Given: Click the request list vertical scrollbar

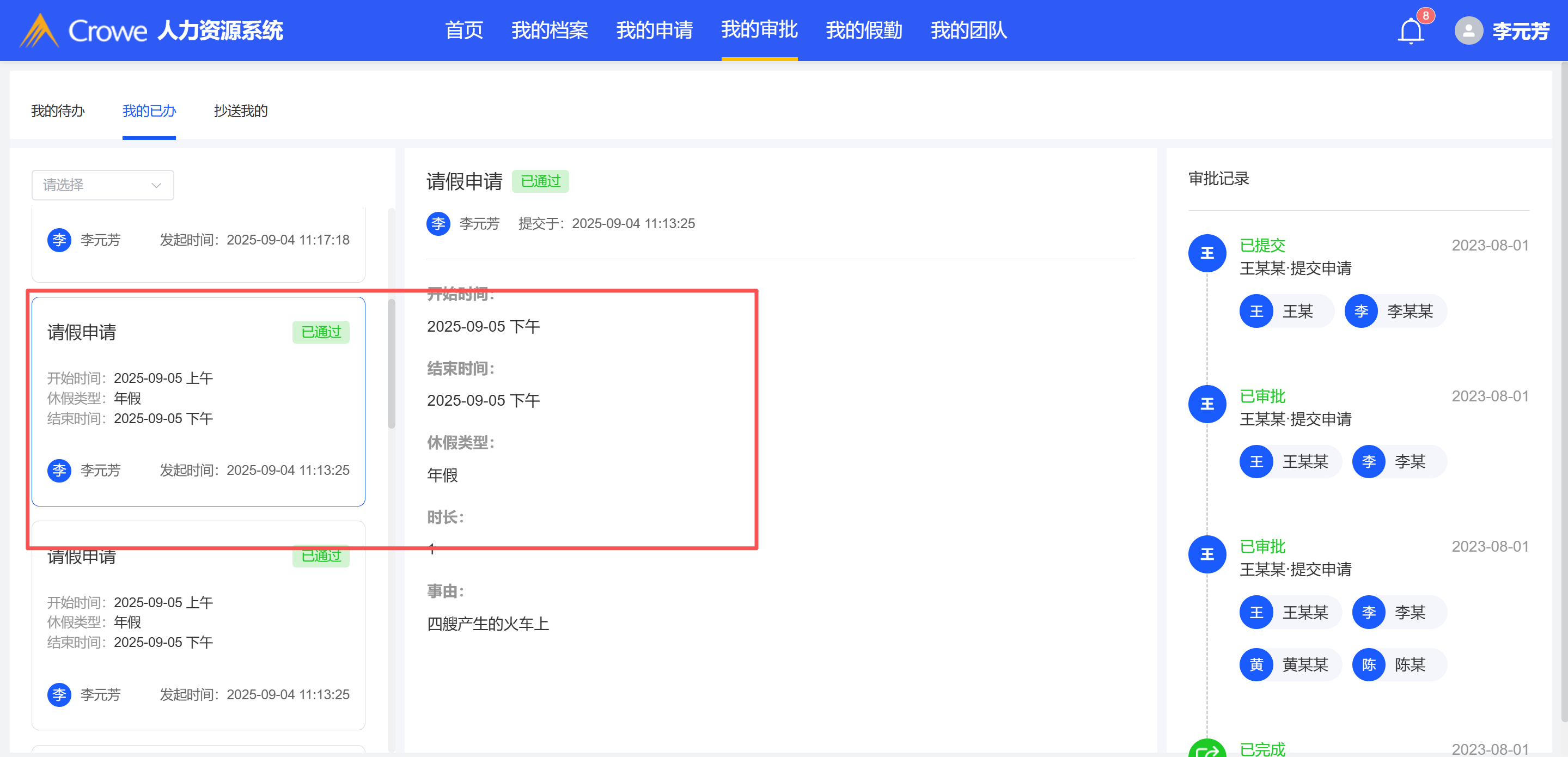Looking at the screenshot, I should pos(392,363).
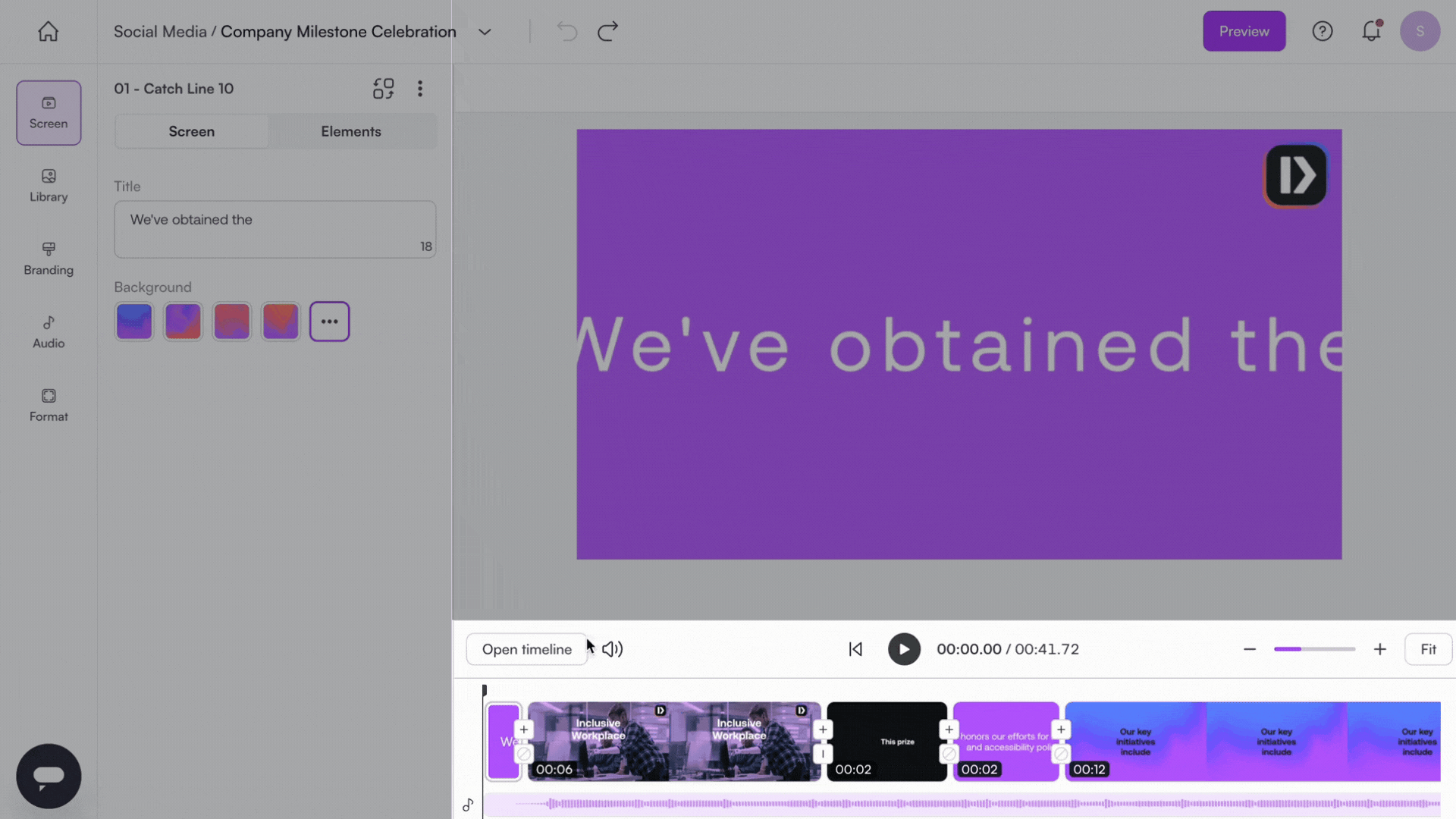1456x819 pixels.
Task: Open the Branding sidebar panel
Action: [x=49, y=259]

----------

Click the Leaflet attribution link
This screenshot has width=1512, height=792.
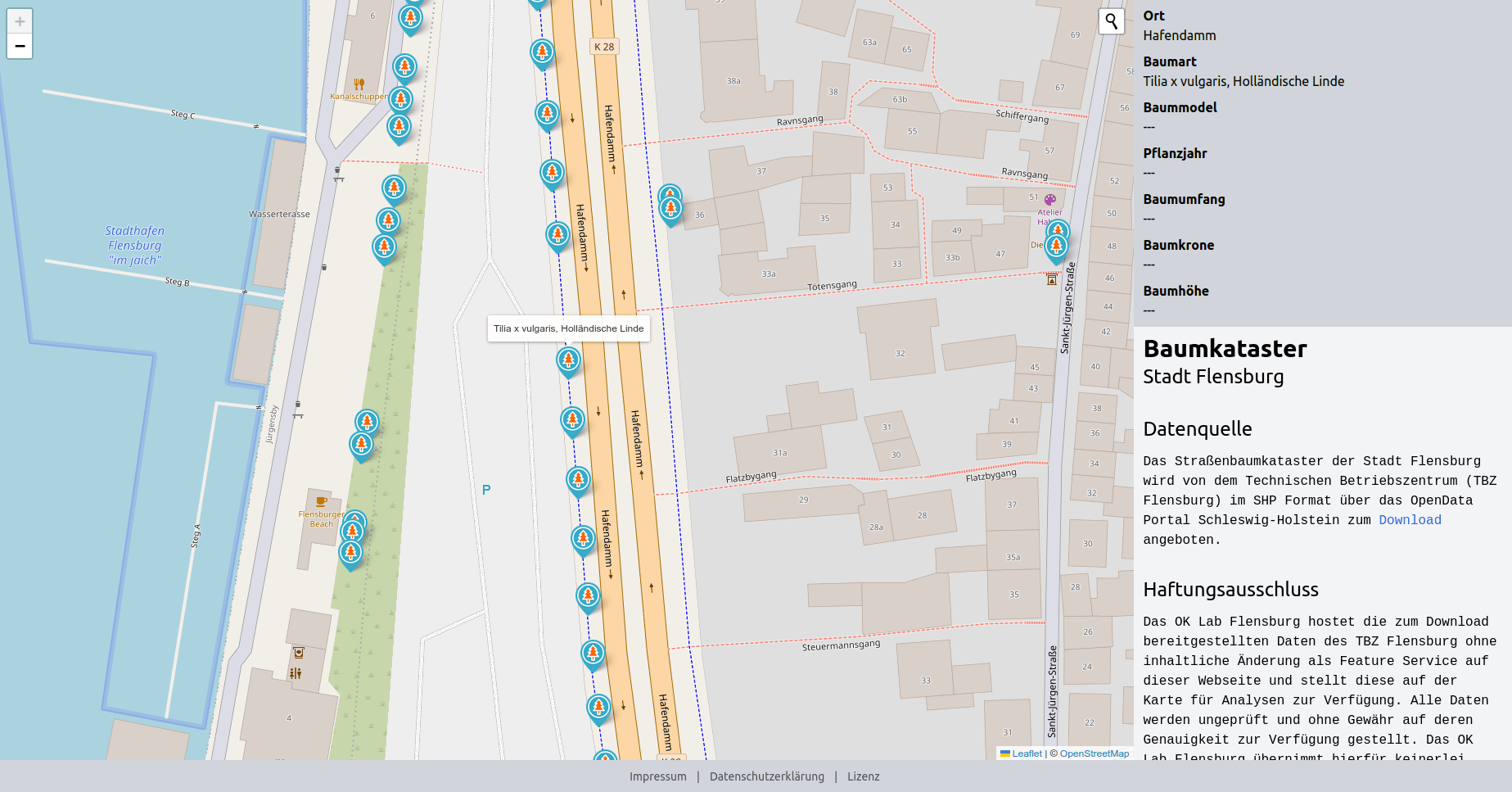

----------

WHAT TO WORK ON —
Both end lines included, restate word for word the lines above from the line with "Click the Leaflet attribution link" to the line with "This screenshot has width=1512, height=792.", and nothing else.

ANSWER TO THIS EXERCISE —
Click the Leaflet attribution link
This screenshot has width=1512, height=792.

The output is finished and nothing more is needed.